Die Tage werden immer kürzer. Die Nächte länger. Schon während der Bürozeit bricht die Dunkelheit herein. Finstere Zeiten für Radler? Nicht unbedingt. Ich finde es im Gegenteil vergnüglich, wie viele Blicke man jetzt hinter die Kulissen werfen kann. In jeden Laden hinein. Von den Geschäften sieht man jetzt nicht nur die Auslage im Schaufenster, sondern das gesamte Innenleben: wie viele stehen beim Metzger an, wer schmökert im Buchladen, wo locken pfiffige Geschenkideen? Beim Friseur erkennen wir im Vorbeifahren, wer bald mit bunter Strähne herumlaufen wird, im Radlgeschäft hängt der Himmel voller Räder.
Selbst die Wohnungen gewähren interessante Einblicke: Dort residiert ein Liebhaber des „Gelsenkirchener Barock“ mit wuchtigen Wohnwänden, daneben ein Bücherwurm mit Regalen bis unter die Decke. Billige Schränke, auf denen große Koffer gestapelt werden, erzählen vom Migranten-Leben.
Ein interessanter Monat, dieser November. Bis der Regen kommt. Da hört sich jeder Spaß auf. Da heißt es „Hallo, Taxi!“ Eigentlich müssten sich die Fahrer ja über jeden Gast freuen. Doch stattdessen kommt Spott auf. „Hamma an Platten?“ klingt noch recht einfühlsam.

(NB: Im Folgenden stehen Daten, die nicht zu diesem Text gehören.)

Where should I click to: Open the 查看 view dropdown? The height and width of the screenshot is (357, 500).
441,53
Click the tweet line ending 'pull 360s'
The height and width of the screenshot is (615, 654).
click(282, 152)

Scheinheilig dagegen die Einladung: „Aber gerne, wenn Sie nur bei schönem Wetter radeln!“ Geradezu hämisch der Kommentar: „So so, heute ist’s dem Roten Radler wohl zu nass!“ Das wirft schon eine ernste Frage auf: Warum zum Teufel müssen alle Münchner Taxler die BILD-Zeitung lesen?